The Seniorate remained contested after Kraków was inherited by Casimir's II son Leszek I the White in 1194, still by his uncle Mieszko III (d. 1202), then by his younger brother Konrad of Masovia, by his cousin, Mieszko's III son Władysław III Spindleshanks and also by the second son of Władysław II the Exile, Duke Mieszko IV Tanglefoot of Upper Silesia. In the long-term struggle Leszek I was killed in 1227 and the Pomerelian lands got lost, when Duke Swietopelk II of Gdańsk declared himself independent. In 1232 the Silesian duke Henry I the Bearded finally prevailed, re-uniting the thrones of Wrocław and Kraków under his rule as determined by the will of late Duke Bolesław III Krzywousty in 1138. However, a re-establishment of the Polish kingdom under the rule of the Silesian Piasts failed, when Duke Henry's I son Henry II the Pious was killed during the Mongol invasion at the 1241 Battle of Legnica. After an interregnum he was succeeded by Leszek's I son Bolesław V the Chaste, who upon his death in 1279 appointed Konrad's grandson Leszek II the Black of Kuyavia.

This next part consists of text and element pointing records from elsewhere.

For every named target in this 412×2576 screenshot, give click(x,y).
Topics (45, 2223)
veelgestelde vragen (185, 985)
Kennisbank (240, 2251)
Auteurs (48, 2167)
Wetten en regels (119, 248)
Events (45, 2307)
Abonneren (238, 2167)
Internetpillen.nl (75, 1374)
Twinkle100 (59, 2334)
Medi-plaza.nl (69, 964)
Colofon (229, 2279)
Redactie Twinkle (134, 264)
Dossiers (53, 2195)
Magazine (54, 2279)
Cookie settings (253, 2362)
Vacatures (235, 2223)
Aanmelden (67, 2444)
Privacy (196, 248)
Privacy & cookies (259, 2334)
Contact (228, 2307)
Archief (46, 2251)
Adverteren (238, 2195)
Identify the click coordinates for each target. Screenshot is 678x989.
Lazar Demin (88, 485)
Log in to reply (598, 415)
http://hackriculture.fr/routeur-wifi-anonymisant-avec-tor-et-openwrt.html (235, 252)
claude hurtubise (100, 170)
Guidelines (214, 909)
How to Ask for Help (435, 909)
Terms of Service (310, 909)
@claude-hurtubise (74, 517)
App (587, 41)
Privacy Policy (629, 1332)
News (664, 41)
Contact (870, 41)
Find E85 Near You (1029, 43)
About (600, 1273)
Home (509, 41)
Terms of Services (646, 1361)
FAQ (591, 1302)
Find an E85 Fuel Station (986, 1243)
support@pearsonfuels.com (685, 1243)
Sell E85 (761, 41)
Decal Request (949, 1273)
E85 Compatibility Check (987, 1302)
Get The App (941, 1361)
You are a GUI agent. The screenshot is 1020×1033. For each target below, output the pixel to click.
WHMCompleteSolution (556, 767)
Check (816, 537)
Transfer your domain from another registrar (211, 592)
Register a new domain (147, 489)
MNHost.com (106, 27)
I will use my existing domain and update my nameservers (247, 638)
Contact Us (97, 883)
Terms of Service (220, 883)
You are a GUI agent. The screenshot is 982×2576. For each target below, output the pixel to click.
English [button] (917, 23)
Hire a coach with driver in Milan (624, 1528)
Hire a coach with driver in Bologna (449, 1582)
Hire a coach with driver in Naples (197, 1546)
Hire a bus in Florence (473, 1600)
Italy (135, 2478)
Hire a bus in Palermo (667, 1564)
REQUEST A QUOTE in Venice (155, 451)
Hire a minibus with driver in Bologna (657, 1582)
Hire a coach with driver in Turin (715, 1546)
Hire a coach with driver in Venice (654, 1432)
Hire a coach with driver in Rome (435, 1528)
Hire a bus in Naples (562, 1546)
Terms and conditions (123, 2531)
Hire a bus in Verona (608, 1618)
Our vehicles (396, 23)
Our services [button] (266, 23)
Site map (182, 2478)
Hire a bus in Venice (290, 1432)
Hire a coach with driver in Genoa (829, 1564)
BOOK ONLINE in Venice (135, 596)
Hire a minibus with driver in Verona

The Silesian Piasts once again reached for the Senioral Province, when Leszek II died without heirs in 1288, and Duke Henry IV Probus of Wrocław became High Duke at Kraków but likewise had no issue upon his death in 1290. The Seniorate was again contested between the dukes Przemysł II of Greater Poland and Władysław I the Elbow-high of Kuyavia. Przemysł II brought the royal Přemyslid dynasty of Bohemia into the Polish affairs, when he allied with King Wenceslaus II, whom he ceded the throne at Kraków. In 1295 however, he switched sides and had himself crowned as King of Poland (the first since the deposition of Bolesław II the Bold in 1079) at Greater Polish Gniezno. As he was killed the next year, Władysław I proclaimed himself his successor, he neverteheless had to deal with the permanent pressure by the claimants of the Bohemian Přemyslid and Luxembourg dynasties, who had begun to vassalize the southwestern Silesian duchies.

In 1320 Władysław I, against the fierce resistance of King John of Bohemia, reached the consent by Pope John XXII to have himself crowned Polish king at Kraków. The Duchy of Kraków was finally incorporated into the Lands of the Polish Crown as Kraków Voivodeship. Władysław's I successor King Casimir III the Great had to buy off the Bohemian claims by renouncing Silesia in the 1335 Treaty of Trentschin.